Dance for Hope and Change
LAU’s 8th International Dance Day Festival supports human rights through pop-up and gala performances.
LAU is celebrating its 8th Annual International Dance Day Festival in Lebanon (IDDFL) from April 13 to 21 with a special and timely theme – human rights – as citizens across the world try to make sense of the news around them and protect the most precious right of all: Hope.
“Why human rights? Honestly speaking, because I felt we are at a very crucial point in our lifetime worldwide, and not just in Lebanon or the Middle East,” said principal organizer Assistant Professor of Dance and Associate Chair of the Department of Communication Arts Nadra Assaf.
Performers at the event are university students from LAU and middle- and high schoolers from across Lebanon. The guest choreographers were invited from the US.
“This year it just happens that all our guests are from the United States; they are also very unhappy with their rights and their laws,” she added. “So, I thought this would be a good platform to speak. We like to think of dancing as a way to communicate; it’s not just about dancing for fun or showing off.”
For this year, the IDDFL choreographers selected 26 dancers out of the 76 who auditioned. The dancers, aged 12 and above, are from schools and dance schools across Lebanon. Over the course of one week, they attended an array of intensive rehearsals and workshops, both practical and theoretical, with the latter restricted to dance teachers and LAU Performing Arts students.
Over the years it has been tradition for the festival to end in two major performances: One at the public garden in Byblos and a gala performance on the Beirut campus. This year, however, Assaf has something else in store for the city of Byblos.
Residents and visitors will be treated to surprise pop-up performances in seven locations around the city on April 20.
“In order to keep the theme consistent, we chose human rights – peace, equality, play and rest, justice, freedom, public assembly, and the right to hope,” Assaf said. The performances will start with peace and end with hope. “It’s like a story,” she added.
The pop-ups, which will last for an hour and 20 minutes, will be announced on social media with an approximate timeline.
“If [audience members] miss us at one location, they can find us at another. It should take us approximately one hour and 20 minutes to finish,” she said.

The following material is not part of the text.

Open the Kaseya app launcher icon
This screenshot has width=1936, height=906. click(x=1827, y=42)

The on-site dances will be mainly improvised, and not all will have music accompaniments.
“For the peace and the hope there won’t be music, because that would kill the ambiance. It has to be only the sound of the dance movements.”
For the gala, in the Gulbenkian Theater on Saturday April 21, the evening will open with a dance by the LAU Dance Club followed by a short speech on why IDDFL chose human rights as a theme. The dancers will then perform all the numbers created under that theme.

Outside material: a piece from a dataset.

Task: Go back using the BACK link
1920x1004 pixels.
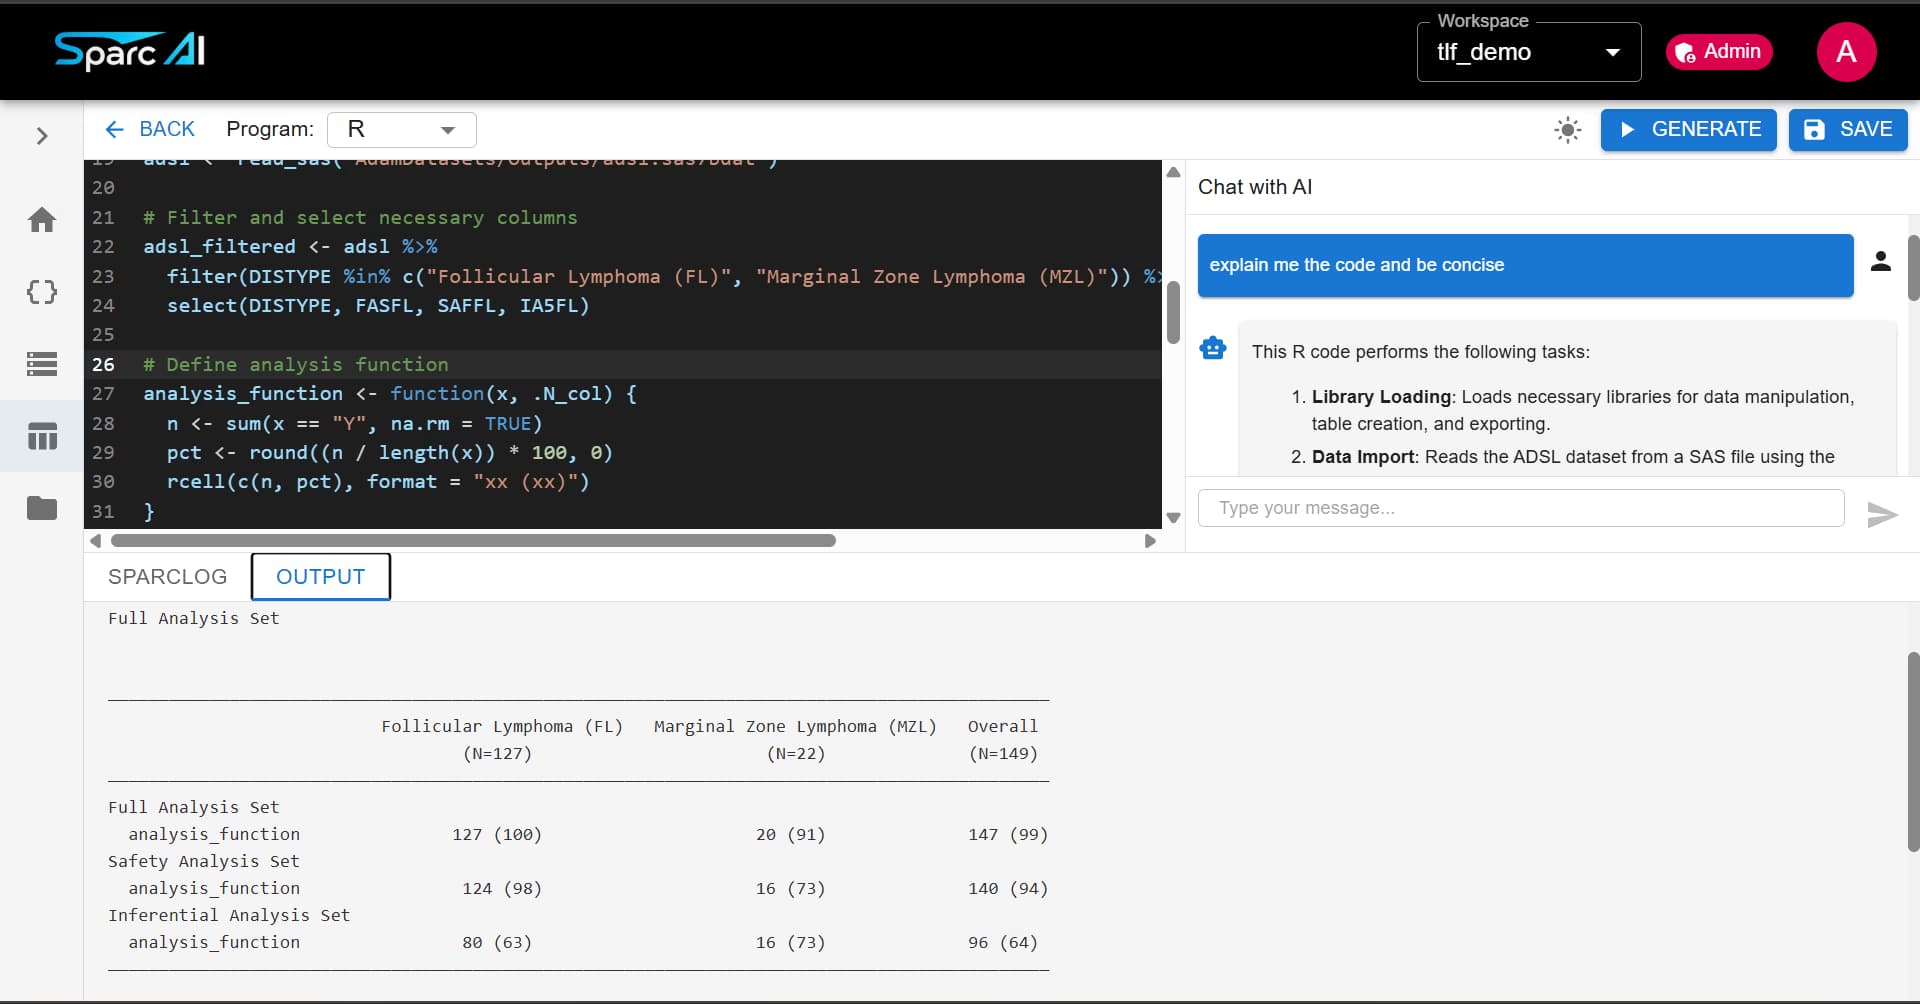Action: point(150,129)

Christy McNeil Chand, assistant professor of dance at Cal Poly University in California, choreographed a piece for the gala performance that reflects what she thinks the world needs now: fun and happiness. Chand, who teaches jazz primarily and also participated at LAU’s IDDFL last year, based the routine on 1920s and 1930s dance styles, such as the Charleston and the Lindy Hop.
“I think there is a lot of sadness and a lot of confusion and a lot of anger, and there’s a lot of us who could use a bit of fun and happiness right now,” she said.
Assistant Professor of Dance at the Texas Women’s University Mathew Henley has been part of IDDFL for three years. This year, he said, is particularly different in terms of the level of professionalism exhibited by the dancers. “People are coming to understand what the festival is about. There is also a sense of commitment to dance, not only while they’re here but people making effort throughout the year to be ready for the festival,” he added.
Christel Farah, who is a teacher and choreographer at Al-Sarab Dance Company, said she waits for the festival all year, and is especially excited to perform within the theme of human rights. “The theme is important to discuss even if in dance. This is the first time I personally try to talk about this subject.”
The IDDFL is part of UNESCO’s designated International Dance Day, which falls on April 29.